- _OBJECTIVE_
Copy out the material below word for word, everything from the line containing "1568x777 pixels. How" down to the line containing "Looking at the screenshot, I should [x=738, y=346].", both included. Leave the pictures out of your answer.

** start of SOURCE RECORDS **

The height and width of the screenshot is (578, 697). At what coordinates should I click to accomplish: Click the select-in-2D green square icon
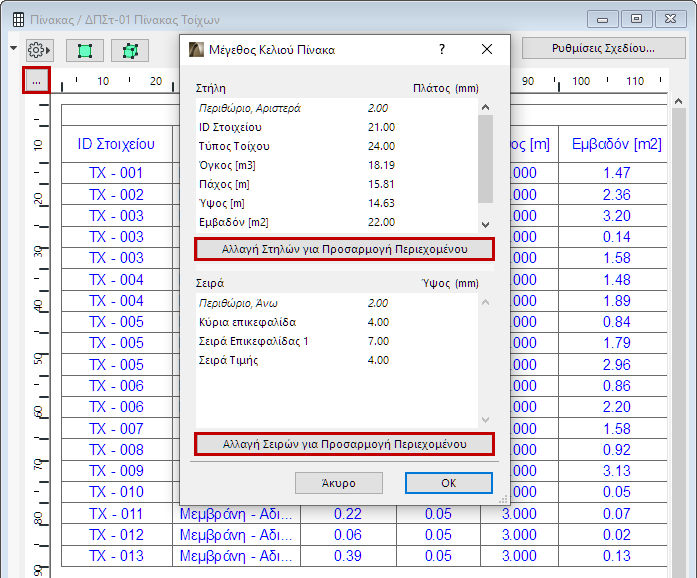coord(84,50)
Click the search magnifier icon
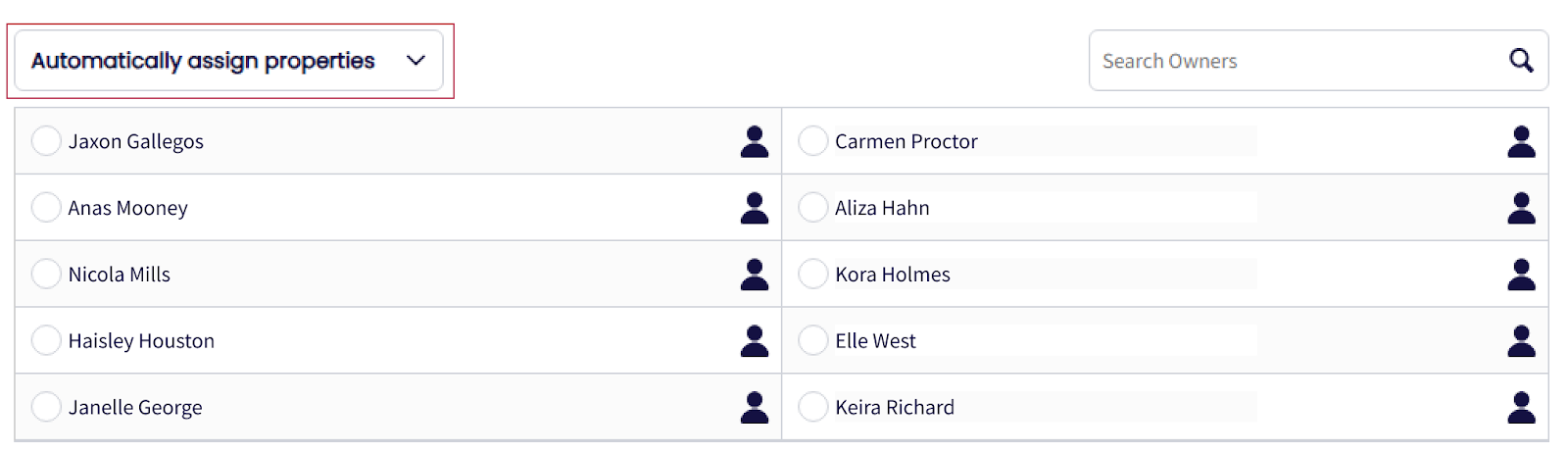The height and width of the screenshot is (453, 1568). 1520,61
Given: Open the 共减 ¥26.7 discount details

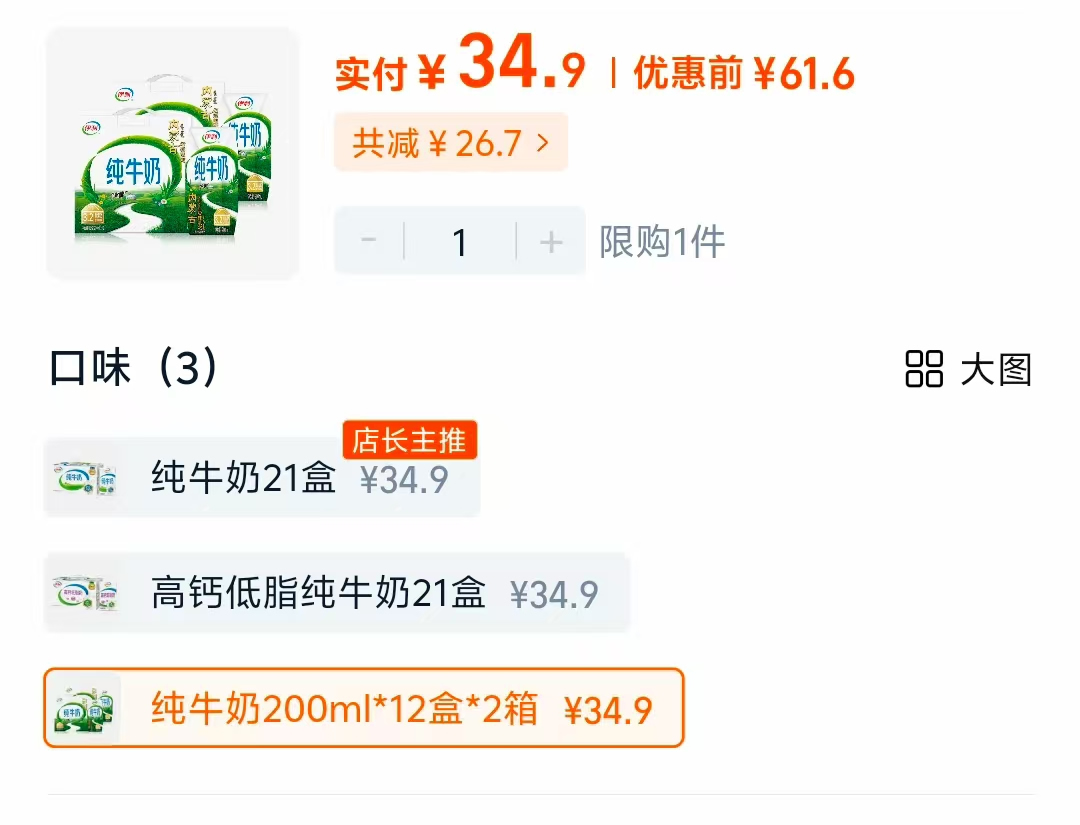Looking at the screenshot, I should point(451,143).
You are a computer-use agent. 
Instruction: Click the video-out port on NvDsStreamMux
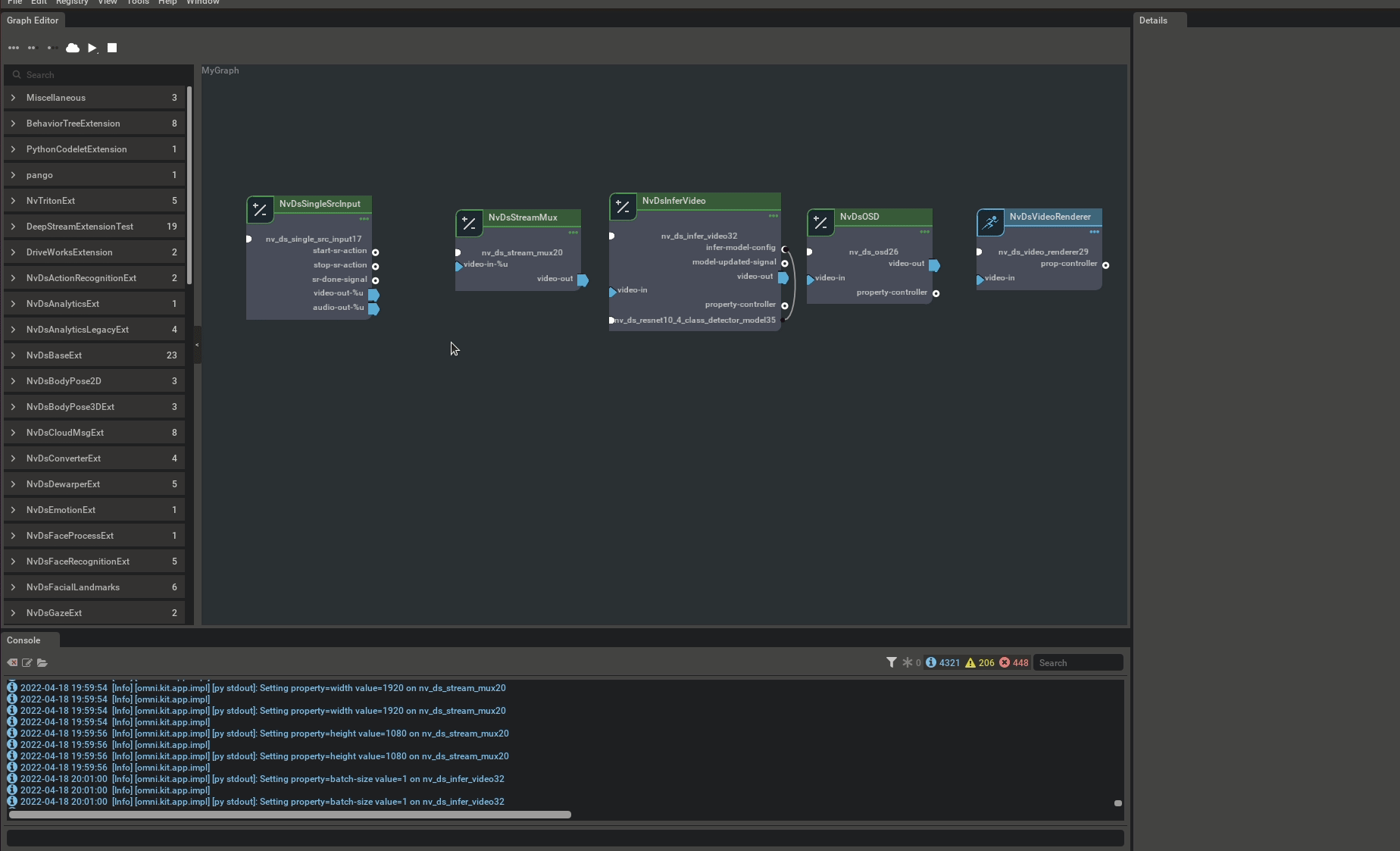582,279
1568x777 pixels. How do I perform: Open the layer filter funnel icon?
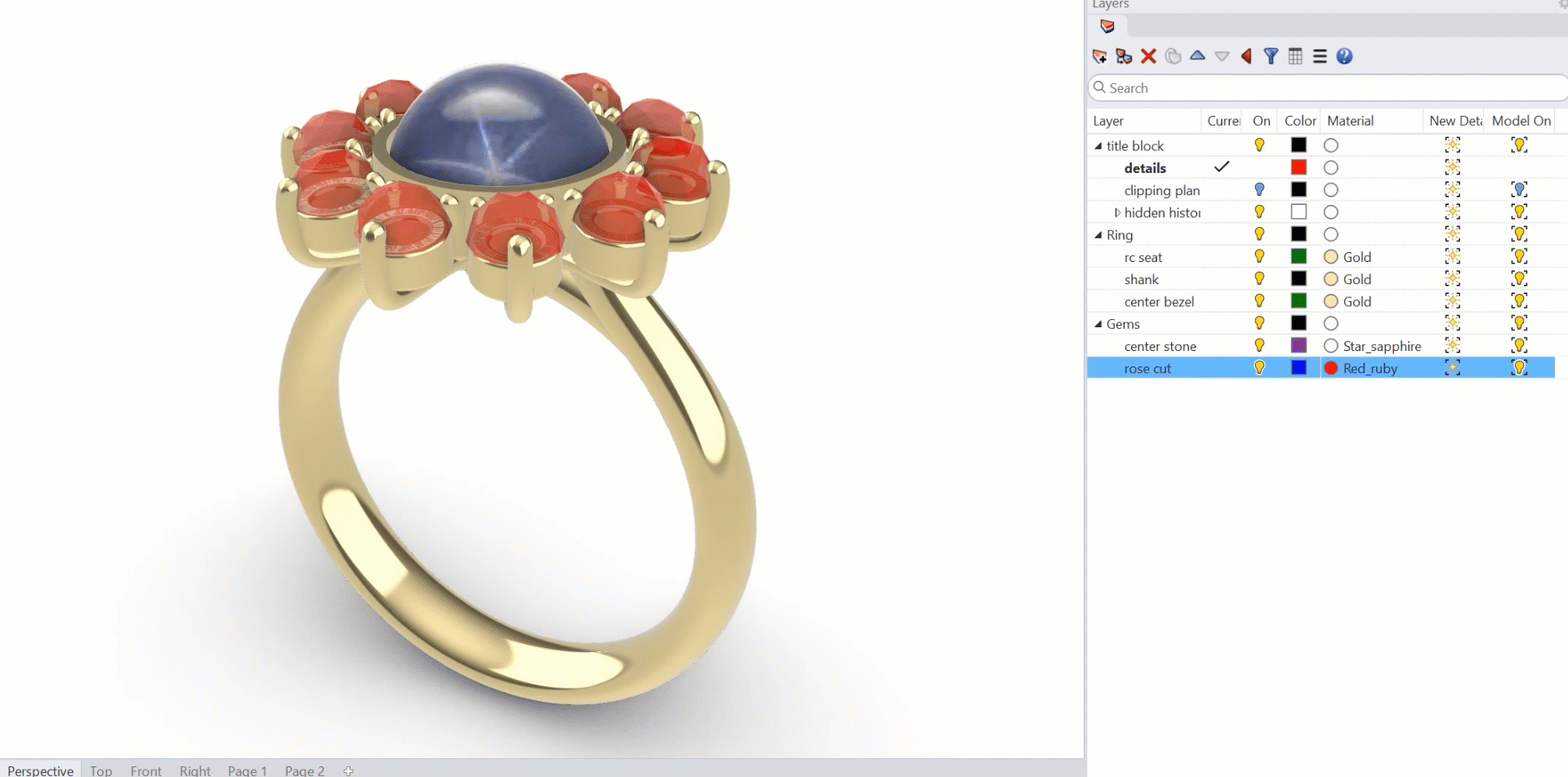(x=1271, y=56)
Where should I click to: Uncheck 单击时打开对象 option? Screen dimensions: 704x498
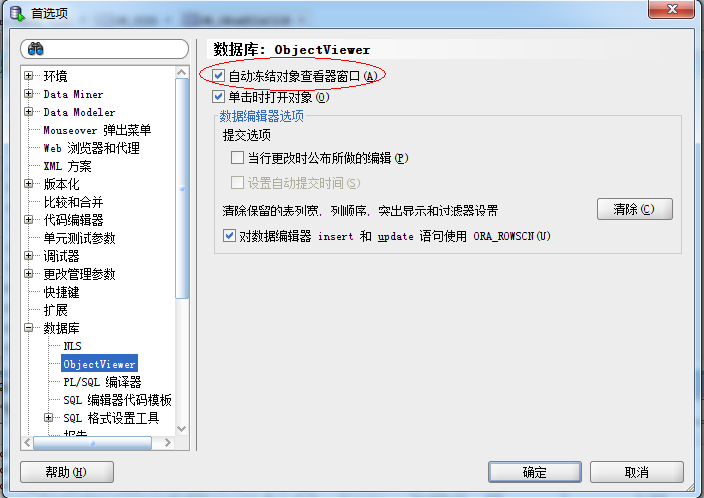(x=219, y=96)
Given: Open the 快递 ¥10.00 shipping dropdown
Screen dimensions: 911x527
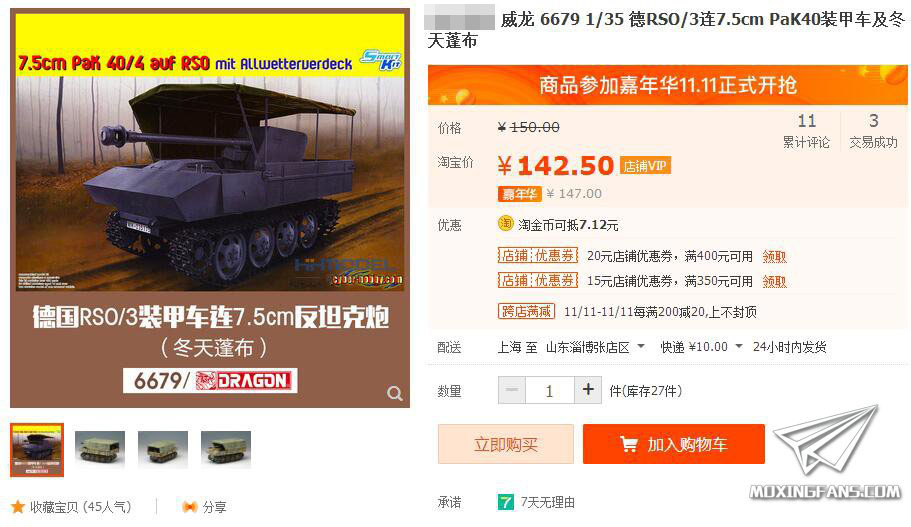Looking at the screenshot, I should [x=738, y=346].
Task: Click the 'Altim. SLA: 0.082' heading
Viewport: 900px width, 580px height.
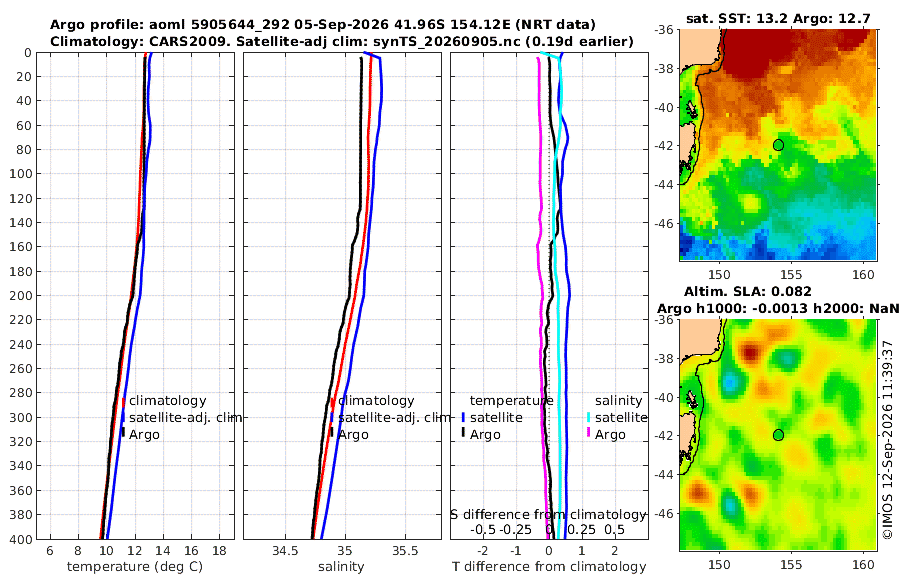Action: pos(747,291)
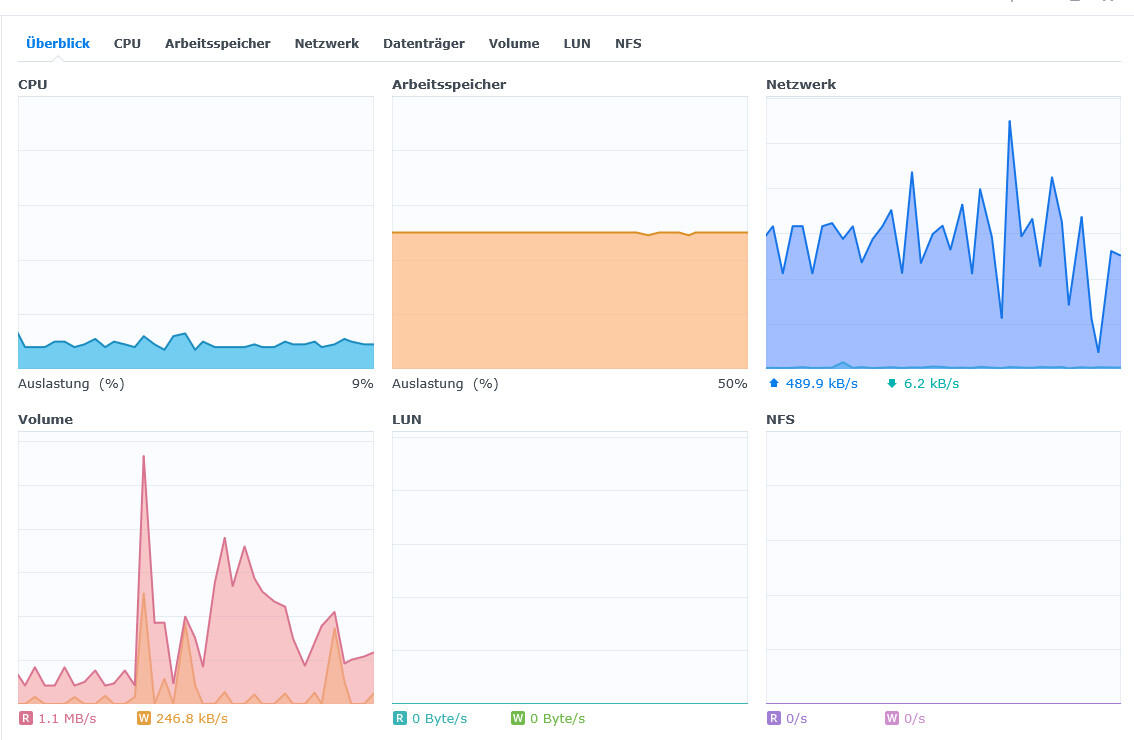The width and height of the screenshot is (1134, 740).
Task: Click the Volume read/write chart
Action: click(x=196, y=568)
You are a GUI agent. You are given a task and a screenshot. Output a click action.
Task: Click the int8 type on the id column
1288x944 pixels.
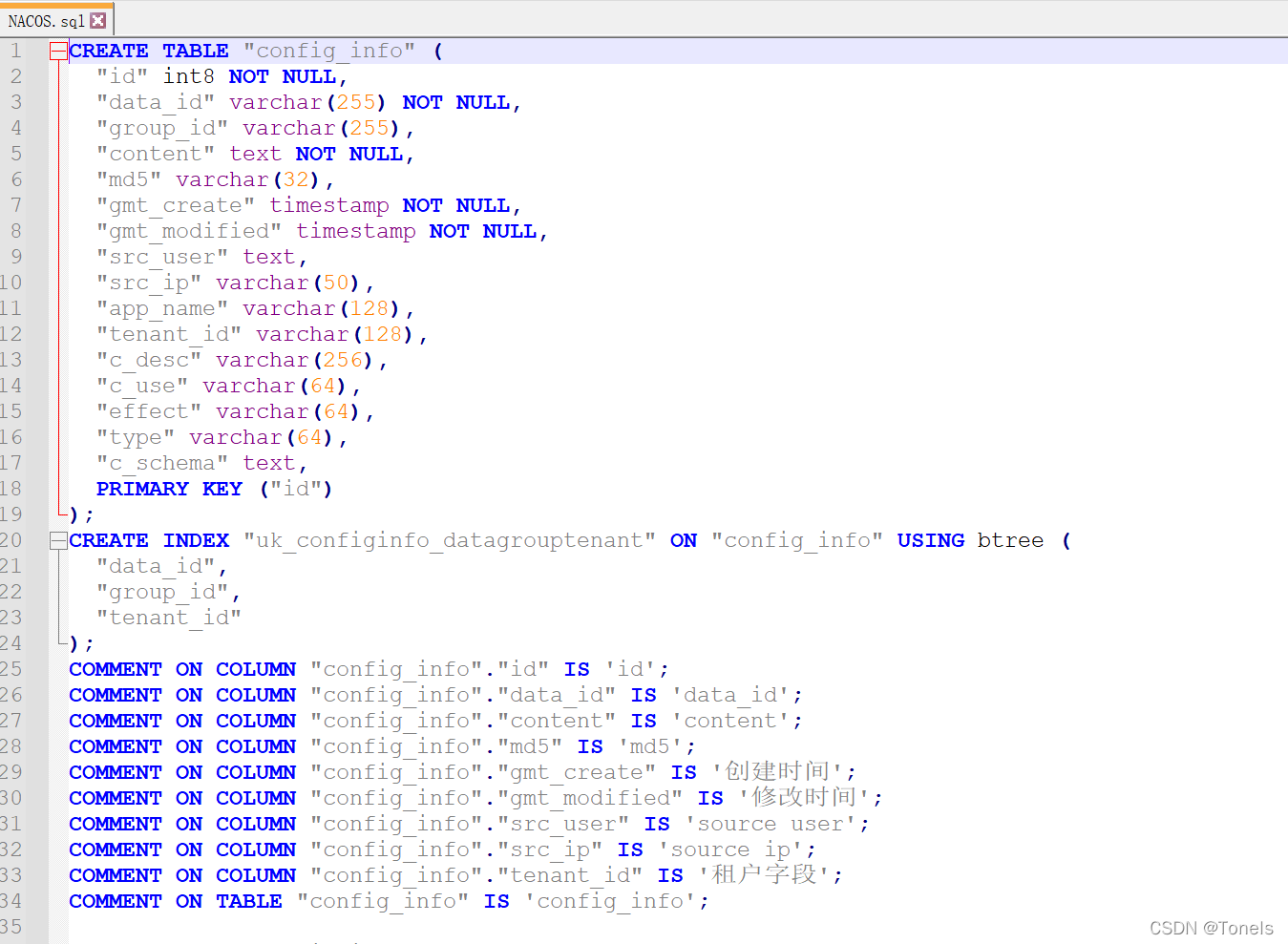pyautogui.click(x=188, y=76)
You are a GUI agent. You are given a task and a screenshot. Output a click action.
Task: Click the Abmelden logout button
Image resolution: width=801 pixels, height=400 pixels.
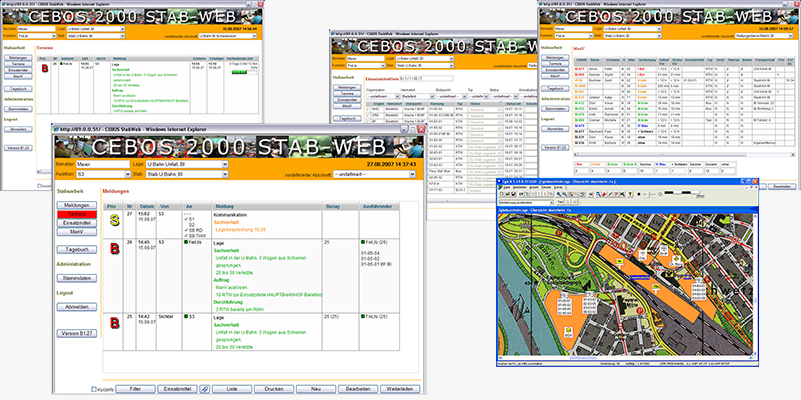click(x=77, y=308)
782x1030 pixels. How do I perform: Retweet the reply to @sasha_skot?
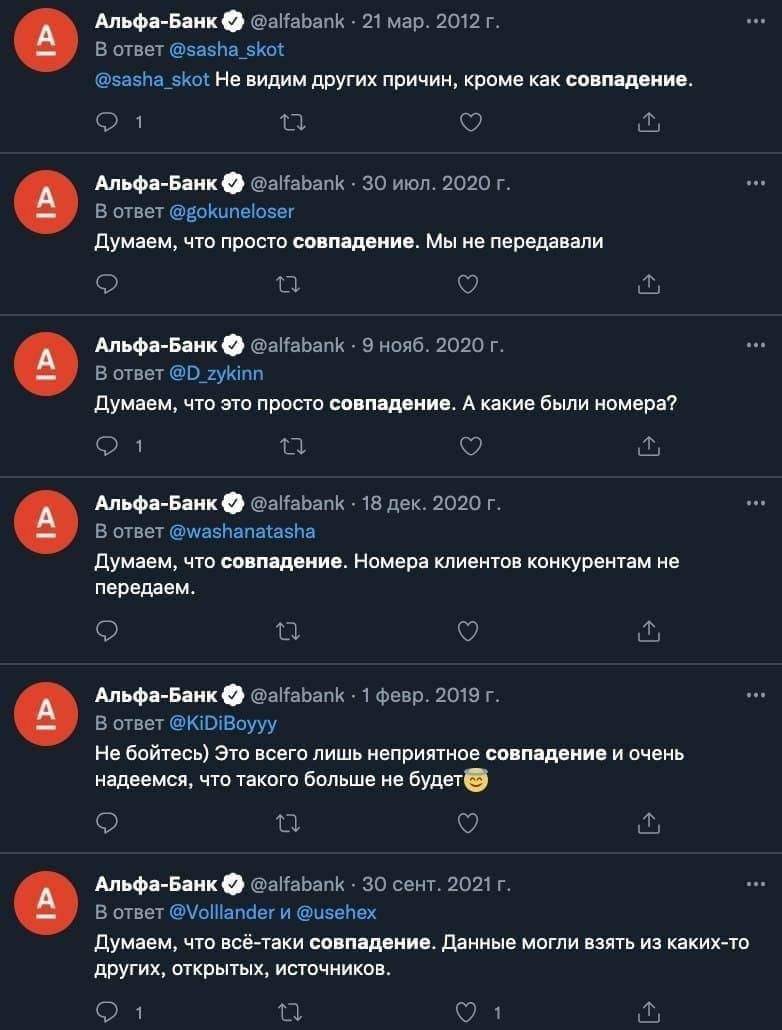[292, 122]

** end of SOURCE RECORDS **

- _FINISHED TASK_
1568x777 pixels. How do I perform: Open the layer filter funnel icon?
(x=1271, y=56)
Where should I click to: Uncheck 单击时打开对象 option? Screen dimensions: 704x498
(x=219, y=96)
Given: Open the 快递 ¥10.00 shipping dropdown
Screen dimensions: 911x527
Looking at the screenshot, I should [x=738, y=346].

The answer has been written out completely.